Soberanía del Estado y federalismo

 

El Diario Vasco, 1988-05-21

 

      Marcelino Oreja declaró recientemente en Lisboa que la proximidad del siglo XXI nos obliga a hacer una nueva lectura, una relectura inteligente y abierta, de la noción de soberanía del Estado, que Europa inició ya nada más terminarse la Segunda Guerra Mundial.

      Esta autorizada opinión me parece llena de razón y de sentido práctico. Es completamente cierto que la concepción soberana del Estado, que algunos quisieran conservar en toda su primitiva «absolutez», constituye hoy un obstáculo para determinados aspectos del desarrollo político. Hace ya más de treinta años que Jacques Maritain en su libro «El hombre y el Estado» expuso esta misma tesis, afirmando que la idea de soberanía debe ser eliminada, «no sólo porque se ha quedado obsoleta y porque crea dificultades en el dominio del derecho internacional, sino porque es ilusoria y no sirve nada más que para desorientarnos».

      Se trata sin duda de una palabra que inspira respeto y que rodea al Estado de una especie de majestad o de sacralidad laica que le hace objeto de la reverencia de los ciudadanos.

      Por soberanía se entiende aquí la supremacía que el poder del Estado tiene, o pretende tener, sobre el de cualquier otra persona, agrupación, institución o colectividad existente en su ámbito territorial. En este sentido, la soberanía del Estado es una e indivisible; no admite grados ni puede ser repartida o compartida. El poder del Estado en su propio espacio político es supremo e ilimitado.

      Interpretada de esta manera, que actualmente resulta desorbitada, la idea de soberanía se hace incompatible con la constitución de unidades políticas supraestatales e impide asimismo el desarrollo de fórmulas constitucionales que den satisfacción a las aspiraciones nacionales de los pueblos minoritarios.

      Así, por ejemplo, en el momento presente se hace muy difícil armonizar la soberanía de los estados con la existencia de un poder supranacional destinado a poner orden y paz en el mundo, como lo es la ONU. Tal como se halla constituida esta organización, cae en el mismo defecto que la antigua Sociedad de Naciones. No posee un poder propio: está supeditada en cierto modo a los gobiernos de los estados miembros y no puede adoptar ninguna decisión por encima de éstos.

      Es cierto que en situaciones de conflicto o de peligro de guerra en el Consejo de Seguridad de la ONU está facultado para tomar medidas y para actuar, incluso por la fuerza, con el fin de imponer una salida pacífica en cada caso. Pero tales medidas deben ser sometidas al voto mayoritario de los representantes de los estados y, en el caso de que la discusión entre éstos lleve a resultados que no sean del agrado de alguno de los cinco grandes —EE.UU., URSS, GB, Francia y China— bastará con que el mismo interponga su veto para que todo se venga abajo.

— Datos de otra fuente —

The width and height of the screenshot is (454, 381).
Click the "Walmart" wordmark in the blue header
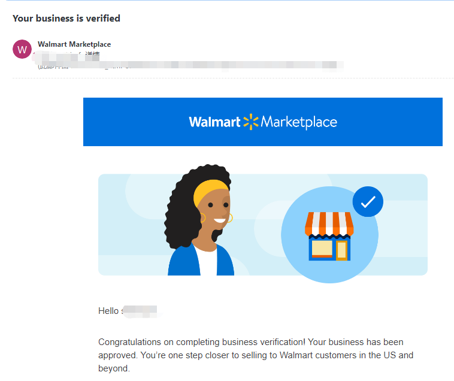click(x=214, y=122)
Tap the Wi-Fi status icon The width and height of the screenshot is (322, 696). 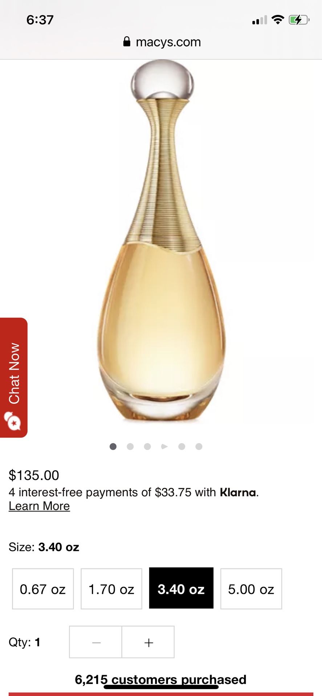coord(278,20)
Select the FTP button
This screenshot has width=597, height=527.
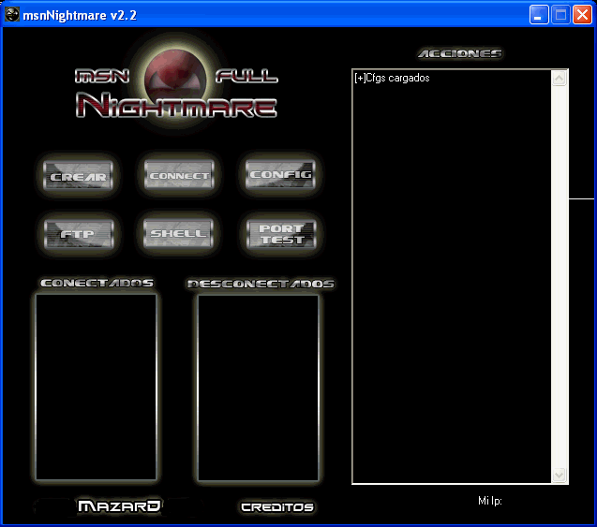point(78,234)
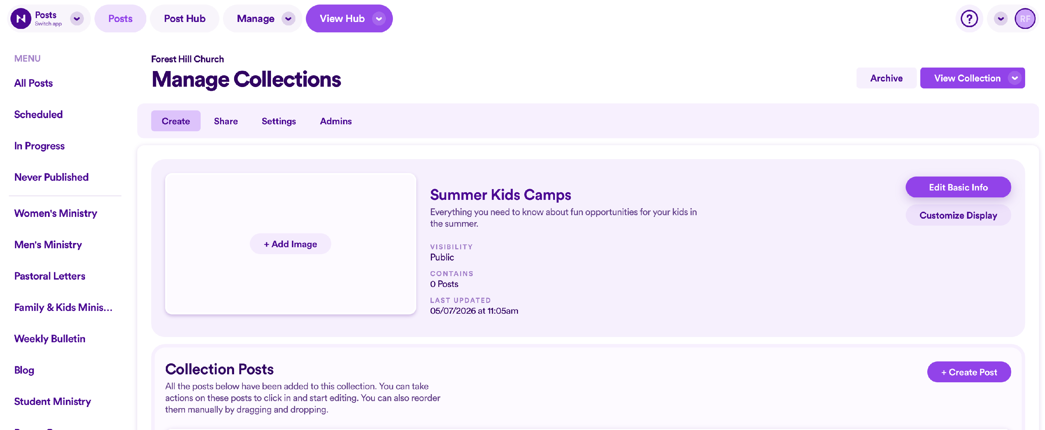Screen dimensions: 1045x430
Task: Open the View Hub dropdown arrow
Action: 379,19
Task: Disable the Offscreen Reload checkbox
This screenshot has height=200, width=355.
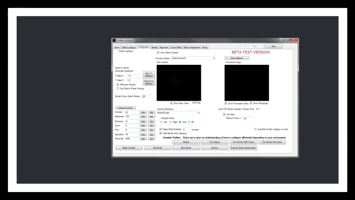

      La Organización de Naciones Unidas sólo podría cumplir su papel el día que fuese una entidad independiente, con personalidad y poder propios. Para ello haría falta que los estados miembros renunciasen a una parte de su soberanía pero ¿cómo conciliar esto con la teoría de que la soberanía del Estado es una e indivisible?

      Algo parecido ocurre en relación con la Europa Comunitaria. Nadie debe esperar que ésta llegue a ser una realidad plena y auténtica si a cada paso ha de verse confrontada con las voluntades de nada menos que doce estados soberanos.

      El otro aspecto de la cuestión es el del orden interno de los estados que tienen en su interior minorías nacionales decididas a reivindicar sus derechos ante el Estado, como es el caso de España. Si se aplicase la teoría de la soberanía en toda su rigidez este problema no tendría más salida que la formación de estados separados, uno para cada nacionalidad. Pero es evidente que la «balcanización» de la Península Ibérica sería un paso atrás y un perjuicio para todos los pueblos que habitan en ella; algo que no puede caber en la cabeza de ningún independentista por mínimamente sensato que sea.

      La solución de este problema no es otra que la aplicación de una forma federal al Estado. Convenimos en que éste es un camino difícil, ciertamente, pero no imposible, ni mucho menos.

      Los estudiosos del federalismo han discutido hasta perderse de vista sobre el papel que en un Estado federal debería jugar el concepto de soberanía. Entre ellos aparecen dos posturas extremas: la de los que piensan que sólo el Estado es soberano y que las comunidades nacionales minoritarias no lo son en modo alguno y la de los que atribuyen a éstas la soberanía, negándosela al propio Estado.

      Existe sin embargo, una tercera posición, intermedia entre las dos anteriores, y que a mí me parece la más razonable y más fácilmente aplicable a nuestro caso, la cual propugna la idea de una «cosoberanía»o «soberanía compartida» entre el Estado y las nacionalidades.

      Pero tal vez fuese mejor que, siguiendo el consejo de Maritain, renunciáramos de una vez a esa embarazosa noción y nos dedicásemos a plantear otras cuestiones más sólidas e importantes como lo son por ejemplo las «competencias» o «poderes» que habrían de ser plenamente reconocidas en un futuro Estado federal español a las minorías nacionales.